(Stored data entries)
»»

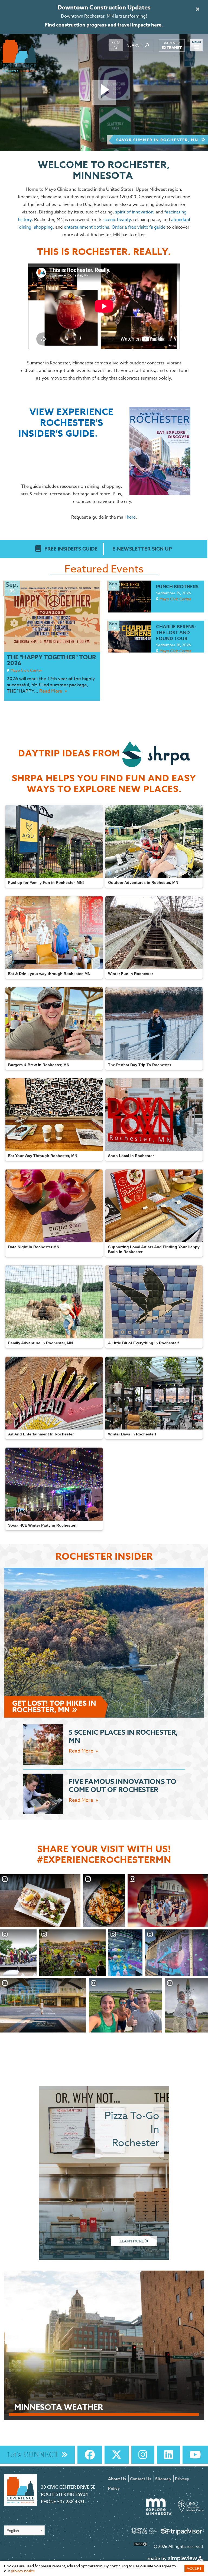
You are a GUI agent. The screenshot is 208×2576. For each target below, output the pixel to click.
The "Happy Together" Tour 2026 (51, 660)
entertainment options (86, 227)
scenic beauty (117, 219)
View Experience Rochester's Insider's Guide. (65, 423)
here (131, 517)
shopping (43, 227)
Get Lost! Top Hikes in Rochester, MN (54, 1706)
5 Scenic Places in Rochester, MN (123, 1736)
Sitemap (163, 2479)
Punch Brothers (177, 586)
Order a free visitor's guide (138, 227)
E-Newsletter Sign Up (142, 548)
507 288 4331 (70, 2502)
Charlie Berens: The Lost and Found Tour (176, 632)
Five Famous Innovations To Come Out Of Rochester (122, 1786)
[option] (104, 92)
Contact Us (140, 2479)
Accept (194, 2568)
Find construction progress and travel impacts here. (104, 25)
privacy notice (23, 2570)
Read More (51, 691)
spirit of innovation (134, 212)
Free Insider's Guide (71, 548)
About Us (117, 2479)
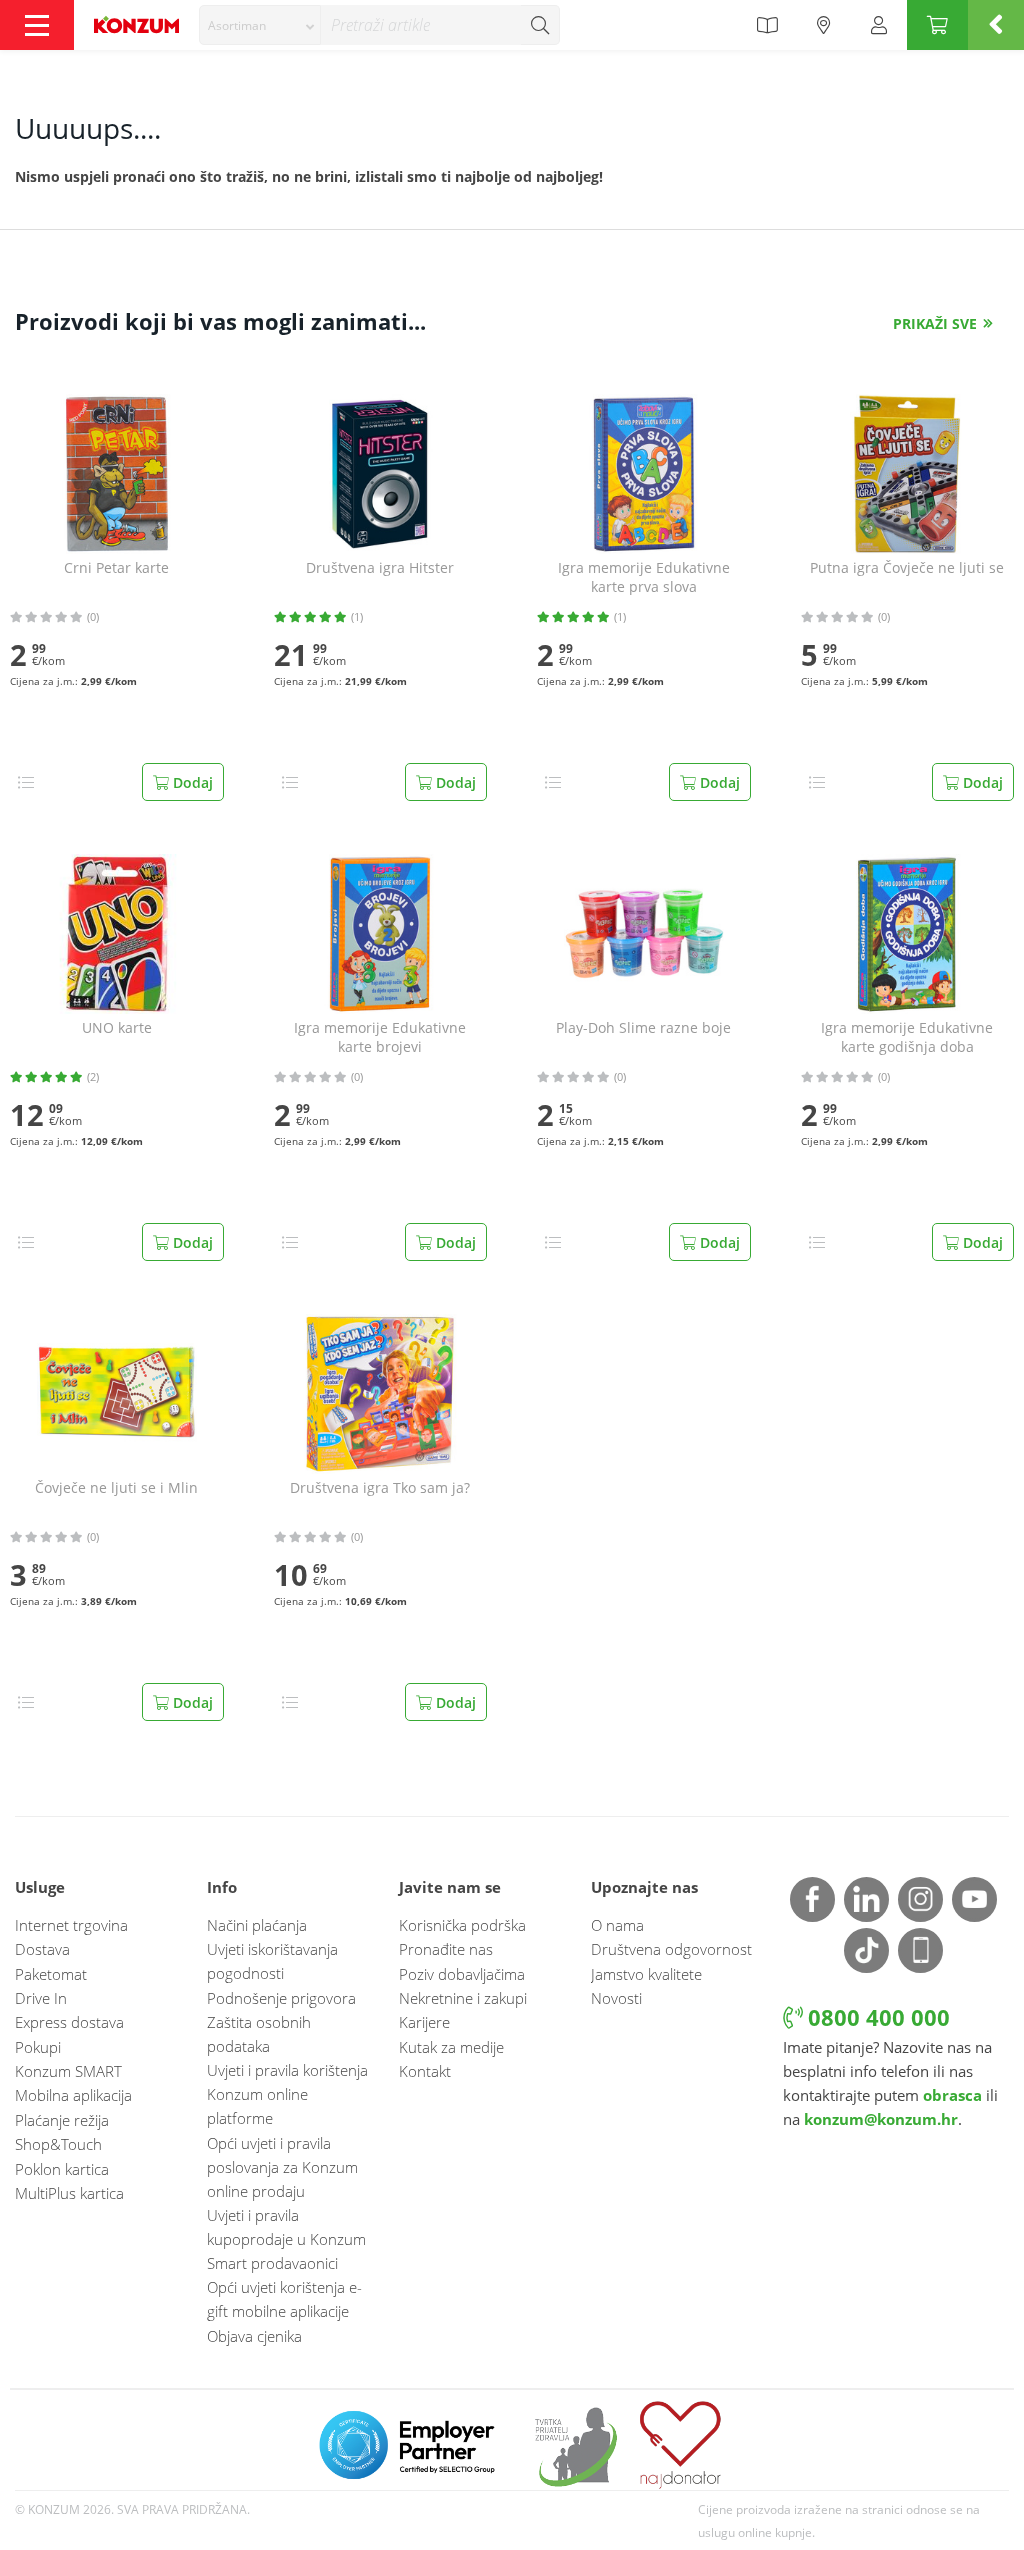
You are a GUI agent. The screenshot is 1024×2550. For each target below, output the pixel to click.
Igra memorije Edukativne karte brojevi (380, 1037)
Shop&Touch (58, 2144)
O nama (617, 1925)
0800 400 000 (876, 2017)
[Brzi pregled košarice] (996, 25)
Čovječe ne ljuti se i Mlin (116, 1488)
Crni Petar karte (116, 568)
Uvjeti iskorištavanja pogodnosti (272, 1961)
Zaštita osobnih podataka (259, 2034)
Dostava (42, 1949)
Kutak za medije (451, 2047)
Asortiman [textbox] (237, 25)
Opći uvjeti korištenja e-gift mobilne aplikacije (284, 2299)
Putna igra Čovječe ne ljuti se (907, 568)
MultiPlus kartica (69, 2193)
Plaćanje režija (62, 2120)
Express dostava (69, 2022)
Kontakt (425, 2071)
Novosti (616, 1998)
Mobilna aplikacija (73, 2095)
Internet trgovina (71, 1925)
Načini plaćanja (257, 1925)
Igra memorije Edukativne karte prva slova (644, 577)
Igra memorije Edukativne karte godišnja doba (907, 1037)
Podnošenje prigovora (281, 1998)
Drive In (41, 1998)
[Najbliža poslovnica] (824, 25)
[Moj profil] (879, 25)
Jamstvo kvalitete (646, 1974)
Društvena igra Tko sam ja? (380, 1488)
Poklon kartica (62, 2169)
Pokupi (38, 2047)
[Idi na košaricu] (937, 25)
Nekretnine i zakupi (463, 1998)
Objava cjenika (254, 2336)
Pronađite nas (446, 1949)
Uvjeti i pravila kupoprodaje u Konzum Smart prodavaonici (286, 2239)
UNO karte (117, 1028)
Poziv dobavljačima (462, 1974)
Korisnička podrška (462, 1925)
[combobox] (260, 25)
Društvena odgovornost (671, 1949)
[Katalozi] (767, 25)
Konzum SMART (68, 2071)
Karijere (424, 2022)
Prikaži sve (935, 323)
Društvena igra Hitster (380, 568)
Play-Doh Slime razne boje (643, 1028)
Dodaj (191, 782)
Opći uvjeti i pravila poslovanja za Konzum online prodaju (282, 2167)
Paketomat (51, 1974)
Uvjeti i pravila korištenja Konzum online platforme (287, 2094)
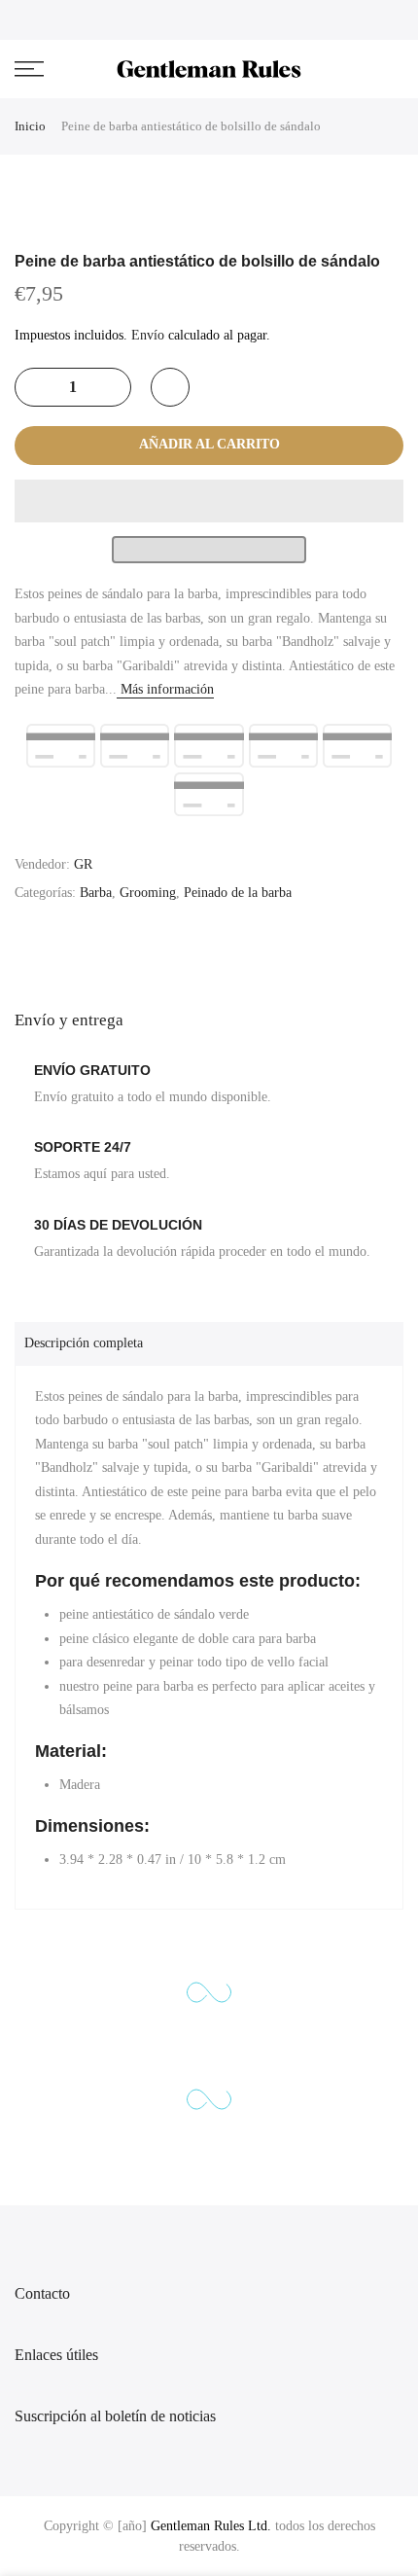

««

_What is being asked_: Restate the records word for word and drop the images.

_Solved exercise_:
You are a GUI agent. The screenshot is 208×2576. For each target below, output the pixel to click.
The "Happy Together" Tour 2026 (51, 660)
entertainment options (86, 227)
scenic beauty (117, 219)
View Experience Rochester's Insider's Guide. (65, 423)
here (131, 517)
shopping (43, 227)
Get Lost! Top Hikes in Rochester, MN (54, 1706)
5 Scenic Places in Rochester, MN (123, 1736)
Sitemap (163, 2479)
Punch Brothers (177, 586)
Order a free visitor's guide (138, 227)
E-Newsletter Sign Up (142, 548)
507 288 4331 (70, 2502)
Charlie Berens: The Lost and Found Tour (176, 632)
Five Famous Innovations To Come Out Of Rochester (122, 1786)
[option] (104, 92)
Contact Us (140, 2479)
Accept (194, 2568)
Find construction progress and travel impacts here. (104, 25)
privacy notice (23, 2570)
Read More (51, 691)
spirit of innovation (134, 212)
Free Insider's Guide (71, 548)
About Us (117, 2479)
You are a GUI agent. The screenshot is 1024×2550. For each target below, output the pixel to click.
Igra memorije Edukativne karte brojevi (380, 1037)
Shop&Touch (58, 2144)
O nama (617, 1925)
0800 400 000 (876, 2017)
[Brzi pregled košarice] (996, 25)
Čovječe ne ljuti se i Mlin (116, 1488)
Crni Petar karte (116, 568)
Uvjeti iskorištavanja pogodnosti (272, 1961)
Zaštita osobnih podataka (259, 2034)
Dostava (42, 1949)
Kutak za medije (451, 2047)
Asortiman [textbox] (237, 25)
Opći uvjeti korištenja e-gift mobilne aplikacije (284, 2299)
Putna igra Čovječe ne ljuti se (907, 568)
MultiPlus kartica (69, 2193)
Plaćanje režija (62, 2120)
Express dostava (69, 2022)
Kontakt (425, 2071)
Novosti (616, 1998)
Mobilna aplikacija (73, 2095)
Internet trgovina (71, 1925)
Načini plaćanja (257, 1925)
Igra memorije Edukativne karte prva slova (644, 577)
Igra memorije Edukativne karte godišnja doba (907, 1037)
Podnošenje prigovora (281, 1998)
Drive In (41, 1998)
[Najbliža poslovnica] (824, 25)
[Moj profil] (879, 25)
Jamstvo kvalitete (646, 1974)
Društvena igra Tko sam ja? (380, 1488)
Poklon kartica (62, 2169)
Pokupi (38, 2047)
[Idi na košaricu] (937, 25)
Nekretnine i zakupi (463, 1998)
Objava cjenika (254, 2336)
Pronađite nas (446, 1949)
Uvjeti i pravila kupoprodaje u Konzum Smart prodavaonici (286, 2239)
UNO karte (117, 1028)
Poziv dobavljačima (462, 1974)
Korisnička podrška (462, 1925)
[combobox] (260, 25)
Društvena odgovornost (671, 1949)
[Katalozi] (767, 25)
Konzum SMART (68, 2071)
Karijere (424, 2022)
Prikaži sve (935, 323)
Društvena igra Hitster (380, 568)
Play-Doh Slime razne boje (643, 1028)
Dodaj (191, 782)
Opći uvjeti i pravila poslovanja za Konzum online prodaju (282, 2167)
Paketomat (51, 1974)
Uvjeti i pravila korištenja Konzum online platforme (287, 2094)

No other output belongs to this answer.